少々離れた過ぎた気もするが、年の離れた恋人や婚約者など、貴族社会ではよくある。手に持っている鈴蘭のミニブーケを目の前に差し出し、詫びるかのような表情で何かを言っている。ぱっと表情を綻ばせる女性を見るに、どうやらそのどちらかで間違いない。恋人たちの待ち合わせに、この店はよく使われる。
もっとも、その待ち合わせの情報が、この店のオーナーであるジャックに流れていると知っている人は少ない。とある貴族の婿養子である夫の、不倫相手との密会がバレたのは、この店とキャロルたちが原因だ。
……あれはすさまじい修羅場だった。そのときの金切り声の混じった怒号を思い出して鳥肌がたった。
不倫相手との間に子供もいて、しかも認知していたのだからさあ一大事。当主である夫人の怒りがどれほどのものか、想像するのも恐ろしい。夫の言い分と、夫人の主張はお互いがまったく引く気がなく平行線。
婿養子だからというわけではないが、夫人に隠れて別の相手を囲っていたのだから、夫はもう少し殊勝な態度を取ってもよかったような気がする。そうすれば離婚された挙句、婚前契約をフル行使されて、身一つで追い出されることはなかっただろうに。
夫人は不倫相手の子供にだけは優しかったが、それでも、着の身着のままの『元』夫を払い下げるあたりに、不倫相手にいい感情を持っていないのは明白だ。

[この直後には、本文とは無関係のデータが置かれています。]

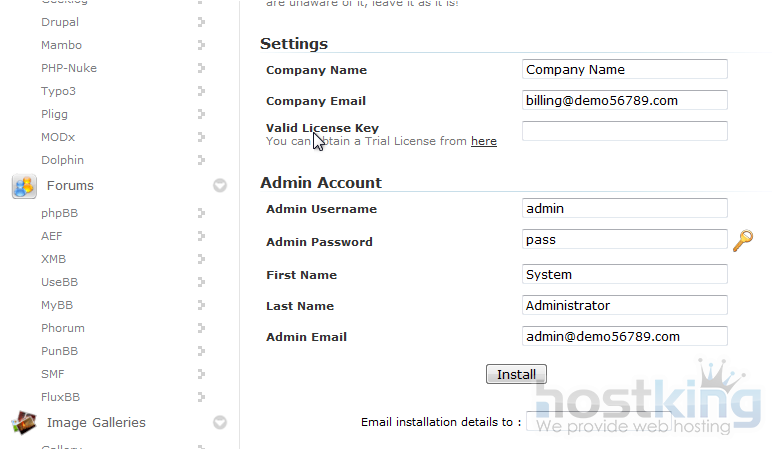Click the arrow icon next to SMF
Screen dimensions: 776x450
click(201, 374)
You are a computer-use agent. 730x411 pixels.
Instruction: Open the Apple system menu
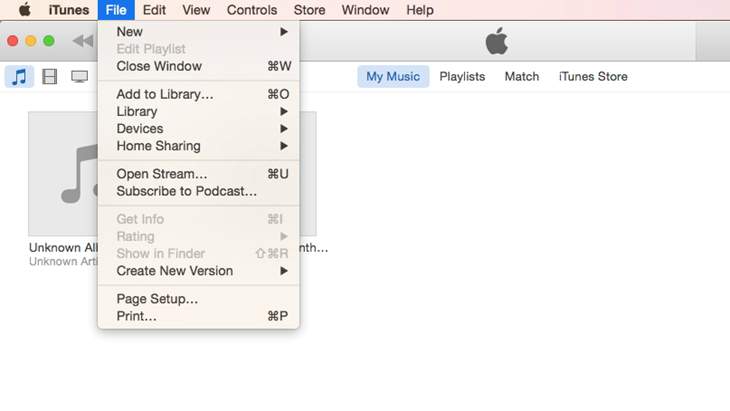(23, 10)
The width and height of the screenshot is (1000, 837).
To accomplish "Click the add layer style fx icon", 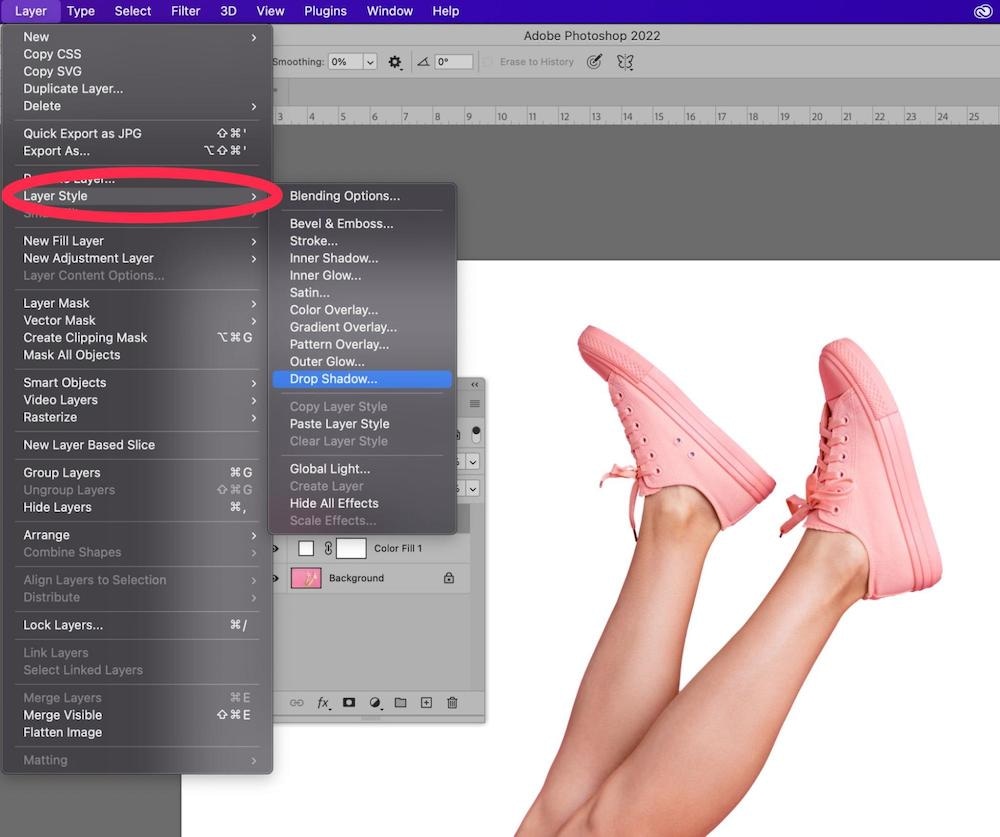I will (x=323, y=703).
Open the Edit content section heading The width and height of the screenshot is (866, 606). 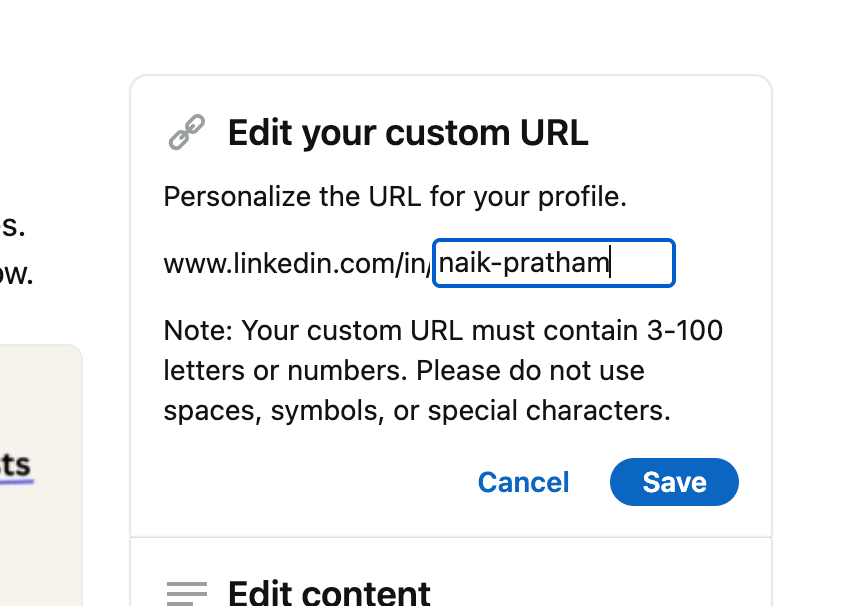(329, 593)
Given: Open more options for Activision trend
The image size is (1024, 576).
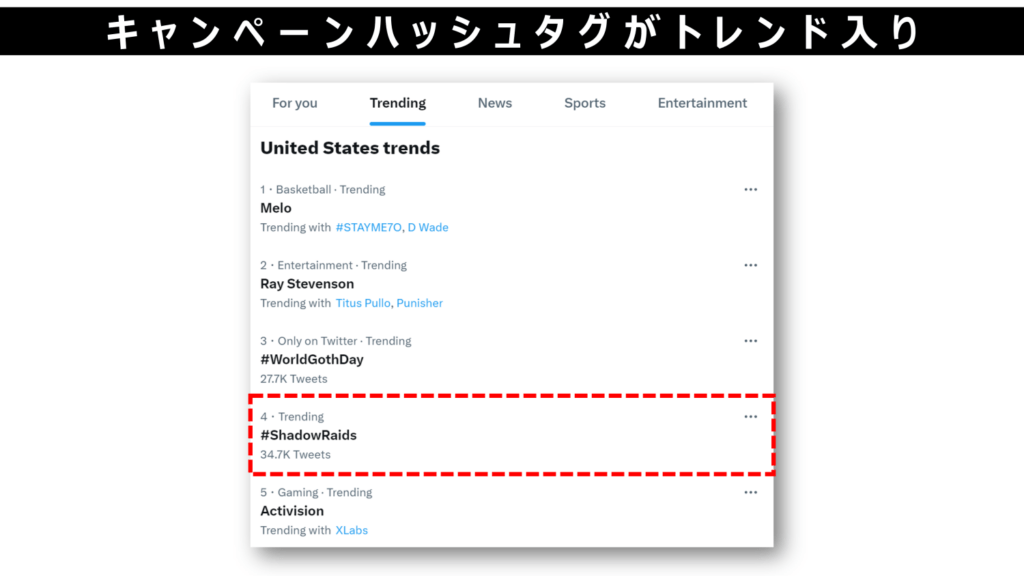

結局、それほどの期間を開けず、元夫と不倫相手は別れた。子供は孤児院に預けられた。そもそも婿養子だ、その不倫相手が生んだ子供に相続権は存在しない。これが、夫人が亡くなり夫が当主になって、その不倫相手との間の子供だったのなら話は別だが。
……不倫相手がそんなことまで計算高く考えていたのだから、夫人の怒りに火を注いだのだ。ええ、その話をしっかり調べて裏取りしてたのも私たちですが。情報を渡したのも私たちですが。
……お仕事しただけですとも。だからそんな、今にも刺し違えそうな目で私を見るのだけは止めて欲しかったです、夫人。執務室で夫人に報告したときの、私の心境を分かる人はいまい。
渋い顔になって、キャロルはグラスに口をつける。そのことを思い出したのが分かったのか、ジャックは愉快そうな顔でグラスを回す。そう、ここで人の表情にフォローを入れないのも、この上司の性格だ。